::: EXTRACTED INFORMATION :::

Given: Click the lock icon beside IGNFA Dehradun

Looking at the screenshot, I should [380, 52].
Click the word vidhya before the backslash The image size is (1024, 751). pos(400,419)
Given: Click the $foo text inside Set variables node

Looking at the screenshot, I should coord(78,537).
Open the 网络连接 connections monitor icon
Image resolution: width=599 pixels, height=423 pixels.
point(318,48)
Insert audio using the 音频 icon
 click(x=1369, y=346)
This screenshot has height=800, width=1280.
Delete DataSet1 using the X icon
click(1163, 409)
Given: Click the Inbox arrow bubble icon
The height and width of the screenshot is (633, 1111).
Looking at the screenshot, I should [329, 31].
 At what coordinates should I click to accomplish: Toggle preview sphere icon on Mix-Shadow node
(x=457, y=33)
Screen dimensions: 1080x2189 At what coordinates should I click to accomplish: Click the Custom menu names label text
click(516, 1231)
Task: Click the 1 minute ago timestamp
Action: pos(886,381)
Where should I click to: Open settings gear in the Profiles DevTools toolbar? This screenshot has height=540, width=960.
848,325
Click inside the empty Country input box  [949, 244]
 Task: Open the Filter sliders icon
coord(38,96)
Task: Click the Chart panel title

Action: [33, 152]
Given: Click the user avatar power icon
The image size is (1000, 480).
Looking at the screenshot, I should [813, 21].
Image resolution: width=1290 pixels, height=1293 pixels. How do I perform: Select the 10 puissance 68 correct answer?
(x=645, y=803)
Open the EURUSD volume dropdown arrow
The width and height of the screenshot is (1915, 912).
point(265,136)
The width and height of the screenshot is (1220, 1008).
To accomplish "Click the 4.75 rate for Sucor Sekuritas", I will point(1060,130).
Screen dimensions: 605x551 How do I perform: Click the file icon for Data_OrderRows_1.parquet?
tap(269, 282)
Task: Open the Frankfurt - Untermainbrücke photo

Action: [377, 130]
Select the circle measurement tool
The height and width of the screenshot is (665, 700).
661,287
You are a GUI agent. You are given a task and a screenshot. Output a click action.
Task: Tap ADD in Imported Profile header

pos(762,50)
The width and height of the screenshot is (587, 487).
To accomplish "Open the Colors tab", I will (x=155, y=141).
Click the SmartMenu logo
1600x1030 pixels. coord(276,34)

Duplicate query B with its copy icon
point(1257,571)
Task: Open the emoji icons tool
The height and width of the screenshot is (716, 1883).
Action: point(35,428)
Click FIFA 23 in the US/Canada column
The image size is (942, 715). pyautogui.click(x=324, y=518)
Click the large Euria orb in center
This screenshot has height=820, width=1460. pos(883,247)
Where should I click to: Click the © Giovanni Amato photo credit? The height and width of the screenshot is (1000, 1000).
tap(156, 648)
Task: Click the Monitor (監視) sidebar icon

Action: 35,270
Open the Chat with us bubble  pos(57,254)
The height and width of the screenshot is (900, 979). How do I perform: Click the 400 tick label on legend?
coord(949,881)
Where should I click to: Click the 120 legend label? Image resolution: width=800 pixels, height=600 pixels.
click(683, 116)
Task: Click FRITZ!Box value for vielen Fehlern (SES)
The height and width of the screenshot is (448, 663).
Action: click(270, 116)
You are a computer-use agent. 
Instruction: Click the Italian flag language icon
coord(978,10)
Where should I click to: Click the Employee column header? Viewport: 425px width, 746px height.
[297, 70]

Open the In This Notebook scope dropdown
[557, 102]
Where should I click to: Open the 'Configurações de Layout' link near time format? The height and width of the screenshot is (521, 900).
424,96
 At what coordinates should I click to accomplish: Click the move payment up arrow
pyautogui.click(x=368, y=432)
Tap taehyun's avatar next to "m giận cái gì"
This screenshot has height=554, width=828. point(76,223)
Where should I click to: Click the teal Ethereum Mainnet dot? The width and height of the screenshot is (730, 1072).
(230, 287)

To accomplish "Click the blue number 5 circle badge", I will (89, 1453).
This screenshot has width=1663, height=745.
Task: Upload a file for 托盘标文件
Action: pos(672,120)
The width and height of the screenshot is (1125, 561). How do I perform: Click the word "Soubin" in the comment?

:::

Each line above that contains the word "bubble" should be counted, and only the total given.

_THE ANSWER_
2